_Exercise task:_ Reproduce every one of the following entries verbatim, preserving each line without alteration.

_Exercise inputs:_
○ ○ ○

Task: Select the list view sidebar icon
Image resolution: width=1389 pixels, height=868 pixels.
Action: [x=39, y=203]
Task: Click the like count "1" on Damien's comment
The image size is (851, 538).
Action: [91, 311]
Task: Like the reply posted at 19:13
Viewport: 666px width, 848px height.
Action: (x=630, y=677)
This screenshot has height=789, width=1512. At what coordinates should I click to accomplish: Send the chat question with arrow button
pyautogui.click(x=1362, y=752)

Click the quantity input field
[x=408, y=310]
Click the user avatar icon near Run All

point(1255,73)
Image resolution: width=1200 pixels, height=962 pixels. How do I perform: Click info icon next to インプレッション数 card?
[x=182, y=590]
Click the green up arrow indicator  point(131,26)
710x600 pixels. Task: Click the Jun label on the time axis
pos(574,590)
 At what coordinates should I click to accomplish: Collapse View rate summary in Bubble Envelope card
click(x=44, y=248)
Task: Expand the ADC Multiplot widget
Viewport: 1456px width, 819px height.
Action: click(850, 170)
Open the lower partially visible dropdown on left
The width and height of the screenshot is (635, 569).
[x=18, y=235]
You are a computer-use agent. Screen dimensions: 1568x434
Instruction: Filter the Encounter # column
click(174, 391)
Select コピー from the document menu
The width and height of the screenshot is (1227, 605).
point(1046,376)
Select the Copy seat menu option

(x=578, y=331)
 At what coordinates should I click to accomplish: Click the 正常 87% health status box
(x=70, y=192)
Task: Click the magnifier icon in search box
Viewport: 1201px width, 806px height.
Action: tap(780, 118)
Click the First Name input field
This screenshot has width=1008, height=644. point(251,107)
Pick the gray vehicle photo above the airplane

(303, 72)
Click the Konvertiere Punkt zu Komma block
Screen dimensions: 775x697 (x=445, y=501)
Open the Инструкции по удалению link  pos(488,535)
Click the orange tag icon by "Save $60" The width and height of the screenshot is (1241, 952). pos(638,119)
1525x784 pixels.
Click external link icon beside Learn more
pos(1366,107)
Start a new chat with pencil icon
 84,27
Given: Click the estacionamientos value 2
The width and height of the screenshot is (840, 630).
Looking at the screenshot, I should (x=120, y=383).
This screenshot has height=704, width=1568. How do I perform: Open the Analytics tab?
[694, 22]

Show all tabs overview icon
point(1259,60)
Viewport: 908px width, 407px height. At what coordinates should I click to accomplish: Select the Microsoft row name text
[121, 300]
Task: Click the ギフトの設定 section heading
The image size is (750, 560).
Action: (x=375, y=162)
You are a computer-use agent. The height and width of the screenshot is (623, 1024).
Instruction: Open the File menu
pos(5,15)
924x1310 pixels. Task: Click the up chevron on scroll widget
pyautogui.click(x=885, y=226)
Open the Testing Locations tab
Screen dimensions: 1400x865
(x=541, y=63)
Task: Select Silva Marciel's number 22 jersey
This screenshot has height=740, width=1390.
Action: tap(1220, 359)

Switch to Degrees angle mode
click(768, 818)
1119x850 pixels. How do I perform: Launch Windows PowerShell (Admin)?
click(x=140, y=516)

○ ○ ○

_Response to the exercise:_
Task: Select the list view sidebar icon
Image resolution: width=1389 pixels, height=868 pixels.
Action: [x=39, y=203]
Task: Click the like count "1" on Damien's comment
The image size is (851, 538).
Action: [91, 311]
Task: Like the reply posted at 19:13
Viewport: 666px width, 848px height.
Action: (x=630, y=677)
This screenshot has height=789, width=1512. At what coordinates should I click to accomplish: Send the chat question with arrow button
pyautogui.click(x=1362, y=752)

Click the quantity input field
[x=408, y=310]
Click the user avatar icon near Run All

point(1255,73)
Image resolution: width=1200 pixels, height=962 pixels. How do I perform: Click info icon next to インプレッション数 card?
[x=182, y=590]
Click the green up arrow indicator  point(131,26)
710x600 pixels. Task: Click the Jun label on the time axis
pos(574,590)
 At what coordinates should I click to accomplish: Collapse View rate summary in Bubble Envelope card
click(x=44, y=248)
Task: Expand the ADC Multiplot widget
Viewport: 1456px width, 819px height.
Action: click(850, 170)
Open the lower partially visible dropdown on left
The width and height of the screenshot is (635, 569).
[x=18, y=235]
You are a computer-use agent. Screen dimensions: 1568x434
Instruction: Filter the Encounter # column
click(174, 391)
Select コピー from the document menu
The width and height of the screenshot is (1227, 605).
point(1046,376)
Select the Copy seat menu option

(x=578, y=331)
 At what coordinates should I click to accomplish: Click the 正常 87% health status box
(x=70, y=192)
Task: Click the magnifier icon in search box
Viewport: 1201px width, 806px height.
Action: tap(780, 118)
Click the First Name input field
This screenshot has width=1008, height=644. point(251,107)
Pick the gray vehicle photo above the airplane

(303, 72)
Click the Konvertiere Punkt zu Komma block
Screen dimensions: 775x697 (x=445, y=501)
Open the Инструкции по удалению link  pos(488,535)
Click the orange tag icon by "Save $60" The width and height of the screenshot is (1241, 952). pos(638,119)
1525x784 pixels.
Click external link icon beside Learn more
pos(1366,107)
Start a new chat with pencil icon
 84,27
Given: Click the estacionamientos value 2
The width and height of the screenshot is (840, 630).
Looking at the screenshot, I should (x=120, y=383).
This screenshot has height=704, width=1568. How do I perform: Open the Analytics tab?
[694, 22]

Show all tabs overview icon
point(1259,60)
Viewport: 908px width, 407px height. At what coordinates should I click to accomplish: Select the Microsoft row name text
[121, 300]
Task: Click the ギフトの設定 section heading
The image size is (750, 560).
Action: (x=375, y=162)
You are a computer-use agent. The height and width of the screenshot is (623, 1024).
Instruction: Open the File menu
pos(5,15)
924x1310 pixels. Task: Click the up chevron on scroll widget
pyautogui.click(x=885, y=226)
Open the Testing Locations tab
Screen dimensions: 1400x865
(x=541, y=63)
Task: Select Silva Marciel's number 22 jersey
This screenshot has height=740, width=1390.
Action: tap(1220, 359)

Switch to Degrees angle mode
click(768, 818)
1119x850 pixels. How do I perform: Launch Windows PowerShell (Admin)?
click(x=140, y=516)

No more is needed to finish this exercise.